Author to speak at Dole Institute about independent voters, future of political parties

photo by: Journal-World File Photo

In this file photo from April 2011, a voter casts his ballot at New York Elementary School.

People who do not affiliate with any major political party now make up the single largest block of voters in the United States, and if the country’s electoral system doesn’t adapt to that reality, political parties run the risk of making themselves irrelevant.

That’s the message of an author and political activist in the independent voter movement who will speak Wednesday afternoon at the Dole Institute of Politics on the University of Kansas campus.

Jackie Salit is president of IndependentVoting.org, a group that is working to organize independent voters and independent candidates.

She is also the author of several books about independent voters and served as campaign manager for three of Michael Bloomberg’s campaigns for mayor of New York City when he ran under the banner of the Independent Party.

During a phone interview Tuesday, Salit cited recent Gallup polls showing people not affiliated with any party now make up roughly 45 percent of the total electorate, and an even greater percentage among younger voters.

In Kansas, the trend is not as strong. Only about 30 percent of Kansas voters are registered as unaffiliated, according to the most recent figures from the 2016 elections. That compares to 44 percent who identify as Republicans, and about 25 percent who identify as Democrats.

“I think part of what’s going on now is there’s kind of an emerging battle over whether we need to fix and re-engineer certain aspects of the election system to take into account that this is the case now,” she said.

“We have an electoral system that doesn’t fit with the state of the electorate, and we have to do something about that,” she said.

In particular, Salit talked about the “closed primary” systems used in many states, including Kansas, which only allows people who are registered with a political party to take part in deciding whose names will appear on general election ballots.

In recent years, though, some states, including California, have introduced a new kind of unified primary system in which all candidates for an office appear on the same primary ballot, and the top two vote-getters advance to the general, regardless of whether they are from the same party or different parties.

“What the California model sets up is a public primary, rather than a party primary, and I think that’s more the direction we need to move in,” Salit said. “Not to mention, the other big issue looming over this is, you have so many closed-primary states where taxpayers are funding those closed primaries, but the taxpayers who happen to be independent aren’t allowed to participate in something that they’re paying for.”
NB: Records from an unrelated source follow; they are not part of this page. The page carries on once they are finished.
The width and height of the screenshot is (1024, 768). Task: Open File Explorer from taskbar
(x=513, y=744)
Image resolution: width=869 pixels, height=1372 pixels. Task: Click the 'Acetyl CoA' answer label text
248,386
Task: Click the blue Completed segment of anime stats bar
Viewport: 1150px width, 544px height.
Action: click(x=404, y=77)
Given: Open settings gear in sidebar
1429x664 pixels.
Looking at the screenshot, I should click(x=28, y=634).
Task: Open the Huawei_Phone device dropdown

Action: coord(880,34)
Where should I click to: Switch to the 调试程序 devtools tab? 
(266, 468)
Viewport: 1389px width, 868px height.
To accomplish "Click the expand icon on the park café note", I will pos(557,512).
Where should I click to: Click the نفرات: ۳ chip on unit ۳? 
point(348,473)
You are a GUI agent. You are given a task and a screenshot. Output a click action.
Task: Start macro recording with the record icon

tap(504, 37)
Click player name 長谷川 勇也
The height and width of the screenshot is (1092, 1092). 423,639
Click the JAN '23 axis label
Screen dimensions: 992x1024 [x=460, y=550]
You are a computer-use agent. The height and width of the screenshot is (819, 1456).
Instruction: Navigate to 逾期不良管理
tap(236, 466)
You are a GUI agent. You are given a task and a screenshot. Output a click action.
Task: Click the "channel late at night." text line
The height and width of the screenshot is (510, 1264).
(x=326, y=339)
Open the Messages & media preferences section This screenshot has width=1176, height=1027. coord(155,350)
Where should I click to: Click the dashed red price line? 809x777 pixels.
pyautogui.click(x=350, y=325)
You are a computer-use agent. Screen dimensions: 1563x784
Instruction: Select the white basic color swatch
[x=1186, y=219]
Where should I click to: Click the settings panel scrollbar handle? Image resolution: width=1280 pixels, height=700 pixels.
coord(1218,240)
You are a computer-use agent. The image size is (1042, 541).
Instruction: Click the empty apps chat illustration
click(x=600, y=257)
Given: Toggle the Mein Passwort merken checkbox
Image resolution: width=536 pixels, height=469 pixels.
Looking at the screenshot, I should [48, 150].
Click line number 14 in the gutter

Many political scientists, including KU’s Patrick Miller, dispute the idea that unaffiliated voters really are that independent.

“In fact, most independents act like partisans,” he wrote in an October 2017 op-ed piece in the Kansas City Star. “They may call themselves independents, but actually lean to one of the major parties, and in policy attitudes and voting behavior they look like overt partisans.”

That op-ed piece was actually a response to earlier guest commentaries by Salit and Greg Orman, who ran as an independent candidate for the U.S. Senate from Kansas in 2014, and who is now running an independent campaign for governor.

He went on to note that the same Gallup polls that Salit cites also show that the proportion of unaffiliated voters in the U.S. hasn’t changed significantly for decades.

Salit, however, rejects the idea that independents are really just partisans in disguise.

“Voters, in choosing to be independent, are making a statement about their dislike for traditional politics, their dislike for divisive party-driven politics, and their self-identification as something other than that,” she said. “Whether they tend to vote more this way or that way, frankly, is just simply how they vote.”

Salit’s appearance at the Dole Institute is the last installment in a seven-part series about independent voters and candidates. The series was organized by Dole Institute fellow Jim Jonas, who managed Orman’s 2014 campaign.

The event starts at 4 p.m. It is free and open to the public.